→ **Assigned task**
Should any entry seem unclear, still set it down exactly as given, along with all the others.

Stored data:
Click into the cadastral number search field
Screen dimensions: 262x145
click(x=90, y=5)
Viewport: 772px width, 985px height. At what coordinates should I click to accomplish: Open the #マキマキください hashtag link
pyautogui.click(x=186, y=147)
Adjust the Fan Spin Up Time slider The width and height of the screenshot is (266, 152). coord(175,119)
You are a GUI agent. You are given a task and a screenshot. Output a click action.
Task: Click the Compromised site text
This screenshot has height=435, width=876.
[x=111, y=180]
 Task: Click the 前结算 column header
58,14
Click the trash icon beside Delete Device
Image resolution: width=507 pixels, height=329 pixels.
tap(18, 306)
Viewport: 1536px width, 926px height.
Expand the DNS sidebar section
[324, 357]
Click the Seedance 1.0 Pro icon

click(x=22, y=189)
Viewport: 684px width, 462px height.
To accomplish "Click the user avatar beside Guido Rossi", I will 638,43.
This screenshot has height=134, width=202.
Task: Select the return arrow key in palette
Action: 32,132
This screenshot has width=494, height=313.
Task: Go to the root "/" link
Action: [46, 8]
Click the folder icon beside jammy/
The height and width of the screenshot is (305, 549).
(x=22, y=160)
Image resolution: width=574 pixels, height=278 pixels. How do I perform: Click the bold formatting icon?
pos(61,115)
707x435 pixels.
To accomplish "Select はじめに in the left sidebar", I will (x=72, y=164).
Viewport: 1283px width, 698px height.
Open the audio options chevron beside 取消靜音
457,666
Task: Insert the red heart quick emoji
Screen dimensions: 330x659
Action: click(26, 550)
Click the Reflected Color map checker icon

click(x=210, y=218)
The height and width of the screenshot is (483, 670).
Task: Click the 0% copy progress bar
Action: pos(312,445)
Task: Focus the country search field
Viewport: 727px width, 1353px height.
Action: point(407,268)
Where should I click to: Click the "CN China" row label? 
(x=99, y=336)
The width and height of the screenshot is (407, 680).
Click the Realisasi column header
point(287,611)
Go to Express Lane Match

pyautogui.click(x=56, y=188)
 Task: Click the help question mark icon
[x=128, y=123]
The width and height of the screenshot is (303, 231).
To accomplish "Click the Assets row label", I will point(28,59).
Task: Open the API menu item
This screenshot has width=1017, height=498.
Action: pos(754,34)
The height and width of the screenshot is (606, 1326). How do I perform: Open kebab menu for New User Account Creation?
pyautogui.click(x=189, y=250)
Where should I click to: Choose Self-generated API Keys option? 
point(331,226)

→ **Solution to this exercise**
Click into the cadastral number search field
Screen dimensions: 262x145
click(x=90, y=5)
Viewport: 772px width, 985px height. At what coordinates should I click to accomplish: Open the #マキマキください hashtag link
pyautogui.click(x=186, y=147)
Adjust the Fan Spin Up Time slider The width and height of the screenshot is (266, 152). coord(175,119)
You are a GUI agent. You are given a task and a screenshot. Output a click action.
Task: Click the Compromised site text
This screenshot has height=435, width=876.
[x=111, y=180]
 Task: Click the 前结算 column header
58,14
Click the trash icon beside Delete Device
Image resolution: width=507 pixels, height=329 pixels.
tap(18, 306)
Viewport: 1536px width, 926px height.
Expand the DNS sidebar section
[324, 357]
Click the Seedance 1.0 Pro icon

click(x=22, y=189)
Viewport: 684px width, 462px height.
To accomplish "Click the user avatar beside Guido Rossi", I will 638,43.
This screenshot has height=134, width=202.
Task: Select the return arrow key in palette
Action: 32,132
This screenshot has width=494, height=313.
Task: Go to the root "/" link
Action: [46, 8]
Click the folder icon beside jammy/
The height and width of the screenshot is (305, 549).
(x=22, y=160)
Image resolution: width=574 pixels, height=278 pixels. How do I perform: Click the bold formatting icon?
pos(61,115)
707x435 pixels.
To accomplish "Select はじめに in the left sidebar", I will (x=72, y=164).
Viewport: 1283px width, 698px height.
Open the audio options chevron beside 取消靜音
457,666
Task: Insert the red heart quick emoji
Screen dimensions: 330x659
Action: click(26, 550)
Click the Reflected Color map checker icon

click(x=210, y=218)
The height and width of the screenshot is (483, 670).
Task: Click the 0% copy progress bar
Action: pos(312,445)
Task: Focus the country search field
Viewport: 727px width, 1353px height.
Action: point(407,268)
Where should I click to: Click the "CN China" row label? 
(x=99, y=336)
The width and height of the screenshot is (407, 680).
Click the Realisasi column header
point(287,611)
Go to Express Lane Match

pyautogui.click(x=56, y=188)
 Task: Click the help question mark icon
[x=128, y=123]
The width and height of the screenshot is (303, 231).
To accomplish "Click the Assets row label", I will point(28,59).
Task: Open the API menu item
This screenshot has width=1017, height=498.
Action: pos(754,34)
The height and width of the screenshot is (606, 1326). How do I perform: Open kebab menu for New User Account Creation?
pyautogui.click(x=189, y=250)
Where should I click to: Choose Self-generated API Keys option? 
point(331,226)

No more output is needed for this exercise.